I attended the funeral of a friend’s grandfather today. The dearly departed had lived 87 years and spent 63 of those years married to the love of his life. It’s natural, I think, at times like this to think about our own lives. As the priest recounted anecdotes from the man’s life, he told of unending dedication to and boundless love of family. It was a story that my friend told at the luncheon after the funeral, however, that perfectly summed up the amount of love this man had in his heart.
My friend’s grandpa, Ernesto, was from Italy. His family were farmers, as were most families in the area where he lived. Ernesto met and fell in love with Maria. In those days in Italy, it was part of the courting traditions that the parents chaperoned all “dates” with the youngsters. On one occasion, Maria’s parents invited Ernesto and his parents to dinner. This was a momentous occasion as the young couple would need the blessing of both sets of parents if the relationship was to blossom into marriage. A nervous Ernesto arrived, with his parents, at the home of Maria and her family. After pleasantries were exchanged, the group gathered at the dinner table. A summer breeze blew through the open windows stirring the tantalizing aromas of Italian country cookery.
Ernesto and Maria delighted in how well the the meal was going. Ernesto had seated himself near one of the open windows so that he might watch the object of his affections as the sun lit up her beautiful face. He marveled at how her smile outshone the golden rays of sunlight. Everything was absolutely perfect, for the moment anyway.
Ernesto had been so captivated by Maria that he had not touched his spaghetti. Upon realizing this, he looked down at his plate and was horrified. A fly had been drawn to the enticing smells in the air, flown through the open window and landed right in Ernesto’s spaghetti. What was he to do? Drawing any kind of attention to the tiny intruder would surely embarrass Maria and her family. The date had been going so well, Ernesto was not about to let a freeloading fly ruin everything. He took one more look at Maria and felt the warmth of their mutual love. Then, Ernesto did the only thing he could do. He plunged his fork into the noodles, spun the fly up into the pasta ball and ate it! No one else was the wiser and the meal went on to great success and eventually the two families became one when Ernesto and Maria were married.
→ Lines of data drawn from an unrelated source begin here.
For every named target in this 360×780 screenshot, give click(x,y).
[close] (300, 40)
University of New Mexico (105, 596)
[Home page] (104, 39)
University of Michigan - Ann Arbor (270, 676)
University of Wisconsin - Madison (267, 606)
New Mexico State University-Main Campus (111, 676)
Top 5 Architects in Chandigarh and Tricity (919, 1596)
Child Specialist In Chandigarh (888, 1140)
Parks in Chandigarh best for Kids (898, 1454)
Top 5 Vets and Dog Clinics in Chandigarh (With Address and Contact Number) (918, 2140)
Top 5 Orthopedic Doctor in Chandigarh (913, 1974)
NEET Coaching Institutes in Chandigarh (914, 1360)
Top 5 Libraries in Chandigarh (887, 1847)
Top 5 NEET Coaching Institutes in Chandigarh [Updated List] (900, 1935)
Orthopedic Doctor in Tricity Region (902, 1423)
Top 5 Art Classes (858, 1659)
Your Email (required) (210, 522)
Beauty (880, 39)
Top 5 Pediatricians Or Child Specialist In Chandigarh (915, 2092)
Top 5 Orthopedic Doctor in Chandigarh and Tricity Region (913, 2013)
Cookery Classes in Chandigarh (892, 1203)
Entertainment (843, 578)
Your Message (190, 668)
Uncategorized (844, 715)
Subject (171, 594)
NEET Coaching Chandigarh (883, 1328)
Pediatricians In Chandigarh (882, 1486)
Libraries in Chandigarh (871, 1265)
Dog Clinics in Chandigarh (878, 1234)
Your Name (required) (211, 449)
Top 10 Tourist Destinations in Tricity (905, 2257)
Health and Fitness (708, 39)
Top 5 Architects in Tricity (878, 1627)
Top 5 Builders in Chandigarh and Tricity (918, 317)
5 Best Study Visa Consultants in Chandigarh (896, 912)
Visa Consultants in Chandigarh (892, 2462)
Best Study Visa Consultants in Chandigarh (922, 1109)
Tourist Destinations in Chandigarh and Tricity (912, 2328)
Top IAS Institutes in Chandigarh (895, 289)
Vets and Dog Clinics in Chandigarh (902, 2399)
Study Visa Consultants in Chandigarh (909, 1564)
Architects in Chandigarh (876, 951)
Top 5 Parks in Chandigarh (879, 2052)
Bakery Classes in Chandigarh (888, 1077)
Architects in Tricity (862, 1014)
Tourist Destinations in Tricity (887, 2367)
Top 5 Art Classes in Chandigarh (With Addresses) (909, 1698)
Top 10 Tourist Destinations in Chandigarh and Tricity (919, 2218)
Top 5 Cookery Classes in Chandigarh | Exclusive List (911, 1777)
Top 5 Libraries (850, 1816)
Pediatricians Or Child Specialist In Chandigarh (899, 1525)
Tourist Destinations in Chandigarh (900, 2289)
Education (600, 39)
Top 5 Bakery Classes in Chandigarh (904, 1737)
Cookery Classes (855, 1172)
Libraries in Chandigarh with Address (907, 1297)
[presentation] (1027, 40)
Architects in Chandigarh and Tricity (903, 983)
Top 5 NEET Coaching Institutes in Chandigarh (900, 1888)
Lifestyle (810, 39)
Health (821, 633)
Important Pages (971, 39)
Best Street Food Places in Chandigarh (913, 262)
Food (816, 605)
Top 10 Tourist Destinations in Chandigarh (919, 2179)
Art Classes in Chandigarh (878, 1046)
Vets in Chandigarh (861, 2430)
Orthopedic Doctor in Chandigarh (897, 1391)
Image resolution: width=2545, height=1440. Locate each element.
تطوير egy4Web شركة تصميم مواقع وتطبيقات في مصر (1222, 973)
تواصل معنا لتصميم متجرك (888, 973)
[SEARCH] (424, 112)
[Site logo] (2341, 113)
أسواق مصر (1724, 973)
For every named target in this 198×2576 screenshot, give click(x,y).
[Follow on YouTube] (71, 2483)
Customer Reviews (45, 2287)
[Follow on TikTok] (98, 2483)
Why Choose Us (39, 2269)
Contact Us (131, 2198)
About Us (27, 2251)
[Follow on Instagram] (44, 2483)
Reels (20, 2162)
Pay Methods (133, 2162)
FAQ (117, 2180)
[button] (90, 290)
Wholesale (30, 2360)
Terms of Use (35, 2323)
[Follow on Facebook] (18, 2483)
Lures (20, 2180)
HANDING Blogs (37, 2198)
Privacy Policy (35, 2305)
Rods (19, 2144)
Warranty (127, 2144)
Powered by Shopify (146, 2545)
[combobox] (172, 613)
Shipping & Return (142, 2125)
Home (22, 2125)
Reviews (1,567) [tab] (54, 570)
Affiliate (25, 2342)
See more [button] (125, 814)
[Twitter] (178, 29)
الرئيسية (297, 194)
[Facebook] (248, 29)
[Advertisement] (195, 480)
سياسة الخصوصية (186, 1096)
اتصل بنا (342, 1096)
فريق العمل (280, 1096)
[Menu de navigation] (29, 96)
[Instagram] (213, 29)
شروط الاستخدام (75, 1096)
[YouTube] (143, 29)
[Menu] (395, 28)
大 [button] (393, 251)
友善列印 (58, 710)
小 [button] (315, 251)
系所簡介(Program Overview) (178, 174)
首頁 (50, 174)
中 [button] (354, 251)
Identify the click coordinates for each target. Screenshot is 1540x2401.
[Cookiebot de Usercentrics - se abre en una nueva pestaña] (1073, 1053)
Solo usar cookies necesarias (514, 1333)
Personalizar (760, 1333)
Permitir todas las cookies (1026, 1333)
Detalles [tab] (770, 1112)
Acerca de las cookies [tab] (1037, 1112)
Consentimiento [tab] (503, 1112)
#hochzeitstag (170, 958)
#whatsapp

Ernesto knew back then the secret to having a lasting, loving relationship. Sacrifice is sometimes necessary. There will be times when we will have to do things we may not want to do in order to save the ones we love from embarrassment, anger, and sadness. We will definitely encounter small things with the potential to ruin larger ones. In those instances we may have to swallow something nasty, including words, to preserve a greater happiness.